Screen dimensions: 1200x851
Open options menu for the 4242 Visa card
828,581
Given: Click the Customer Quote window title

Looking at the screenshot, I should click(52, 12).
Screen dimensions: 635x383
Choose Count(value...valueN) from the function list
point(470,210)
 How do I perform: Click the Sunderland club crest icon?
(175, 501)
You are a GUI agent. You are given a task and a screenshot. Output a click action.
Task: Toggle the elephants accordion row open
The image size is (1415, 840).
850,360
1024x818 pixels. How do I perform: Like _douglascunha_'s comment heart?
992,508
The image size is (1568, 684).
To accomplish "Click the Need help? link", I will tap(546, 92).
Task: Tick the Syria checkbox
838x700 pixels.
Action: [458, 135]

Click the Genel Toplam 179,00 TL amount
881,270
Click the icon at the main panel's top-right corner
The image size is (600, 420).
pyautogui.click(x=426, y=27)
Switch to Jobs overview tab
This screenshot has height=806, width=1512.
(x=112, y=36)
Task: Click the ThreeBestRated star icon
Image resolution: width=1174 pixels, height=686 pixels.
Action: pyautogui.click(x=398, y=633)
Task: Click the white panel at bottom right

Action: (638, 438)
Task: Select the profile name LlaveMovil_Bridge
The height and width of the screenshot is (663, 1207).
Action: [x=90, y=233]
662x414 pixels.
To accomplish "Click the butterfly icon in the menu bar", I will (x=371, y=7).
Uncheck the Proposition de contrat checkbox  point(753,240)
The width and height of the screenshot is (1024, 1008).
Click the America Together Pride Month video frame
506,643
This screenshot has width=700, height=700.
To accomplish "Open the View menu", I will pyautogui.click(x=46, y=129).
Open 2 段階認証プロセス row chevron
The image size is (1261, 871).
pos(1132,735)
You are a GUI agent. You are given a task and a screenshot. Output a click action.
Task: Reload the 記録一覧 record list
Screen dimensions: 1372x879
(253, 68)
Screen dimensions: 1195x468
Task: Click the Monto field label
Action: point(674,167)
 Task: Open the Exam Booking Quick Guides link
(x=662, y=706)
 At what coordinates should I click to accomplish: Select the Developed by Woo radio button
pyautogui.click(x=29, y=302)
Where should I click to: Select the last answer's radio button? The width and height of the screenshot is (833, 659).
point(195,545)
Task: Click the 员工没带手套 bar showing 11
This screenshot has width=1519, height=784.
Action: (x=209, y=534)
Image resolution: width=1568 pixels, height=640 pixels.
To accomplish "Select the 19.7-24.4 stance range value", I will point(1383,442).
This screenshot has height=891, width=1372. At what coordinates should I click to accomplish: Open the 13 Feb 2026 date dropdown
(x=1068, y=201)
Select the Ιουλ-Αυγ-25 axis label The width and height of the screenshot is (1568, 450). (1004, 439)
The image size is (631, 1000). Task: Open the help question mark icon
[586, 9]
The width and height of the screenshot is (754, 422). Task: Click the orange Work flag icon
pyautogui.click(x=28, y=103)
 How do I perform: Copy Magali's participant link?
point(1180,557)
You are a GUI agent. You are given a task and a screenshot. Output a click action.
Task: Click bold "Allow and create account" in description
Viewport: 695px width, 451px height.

WORK INSTRUCTIONS: All of the material must appear again, exactly as given.

EXERCISE OUTPUT:
Screen dimensions: 1200x851
Open options menu for the 4242 Visa card
828,581
Given: Click the Customer Quote window title

Looking at the screenshot, I should click(52, 12).
Screen dimensions: 635x383
Choose Count(value...valueN) from the function list
point(470,210)
 How do I perform: Click the Sunderland club crest icon?
(175, 501)
You are a GUI agent. You are given a task and a screenshot. Output a click action.
Task: Toggle the elephants accordion row open
The image size is (1415, 840).
850,360
1024x818 pixels. How do I perform: Like _douglascunha_'s comment heart?
992,508
The image size is (1568, 684).
To accomplish "Click the Need help? link", I will tap(546, 92).
Task: Tick the Syria checkbox
838x700 pixels.
Action: [458, 135]

Click the Genel Toplam 179,00 TL amount
881,270
Click the icon at the main panel's top-right corner
The image size is (600, 420).
pyautogui.click(x=426, y=27)
Switch to Jobs overview tab
This screenshot has height=806, width=1512.
(x=112, y=36)
Task: Click the ThreeBestRated star icon
Image resolution: width=1174 pixels, height=686 pixels.
Action: pyautogui.click(x=398, y=633)
Task: Click the white panel at bottom right

Action: (638, 438)
Task: Select the profile name LlaveMovil_Bridge
The height and width of the screenshot is (663, 1207).
Action: [x=90, y=233]
662x414 pixels.
To accomplish "Click the butterfly icon in the menu bar", I will (x=371, y=7).
Uncheck the Proposition de contrat checkbox  point(753,240)
The width and height of the screenshot is (1024, 1008).
Click the America Together Pride Month video frame
506,643
This screenshot has width=700, height=700.
To accomplish "Open the View menu", I will pyautogui.click(x=46, y=129).
Open 2 段階認証プロセス row chevron
The image size is (1261, 871).
pos(1132,735)
You are a GUI agent. You are given a task and a screenshot. Output a click action.
Task: Reload the 記録一覧 record list
Screen dimensions: 1372x879
(253, 68)
Screen dimensions: 1195x468
Task: Click the Monto field label
Action: point(674,167)
 Task: Open the Exam Booking Quick Guides link
(x=662, y=706)
 At what coordinates should I click to accomplish: Select the Developed by Woo radio button
pyautogui.click(x=29, y=302)
Where should I click to: Select the last answer's radio button? The width and height of the screenshot is (833, 659).
point(195,545)
Task: Click the 员工没带手套 bar showing 11
This screenshot has width=1519, height=784.
Action: (x=209, y=534)
Image resolution: width=1568 pixels, height=640 pixels.
To accomplish "Select the 19.7-24.4 stance range value", I will point(1383,442).
This screenshot has height=891, width=1372. At what coordinates should I click to accomplish: Open the 13 Feb 2026 date dropdown
(x=1068, y=201)
Select the Ιουλ-Αυγ-25 axis label The width and height of the screenshot is (1568, 450). (1004, 439)
The image size is (631, 1000). Task: Open the help question mark icon
[586, 9]
The width and height of the screenshot is (754, 422). Task: Click the orange Work flag icon
pyautogui.click(x=28, y=103)
 How do I perform: Copy Magali's participant link?
point(1180,557)
You are a GUI agent. You are given a task and a screenshot. Output a click action.
Task: Click bold "Allow and create account" in description
Viewport: 695px width, 451px height.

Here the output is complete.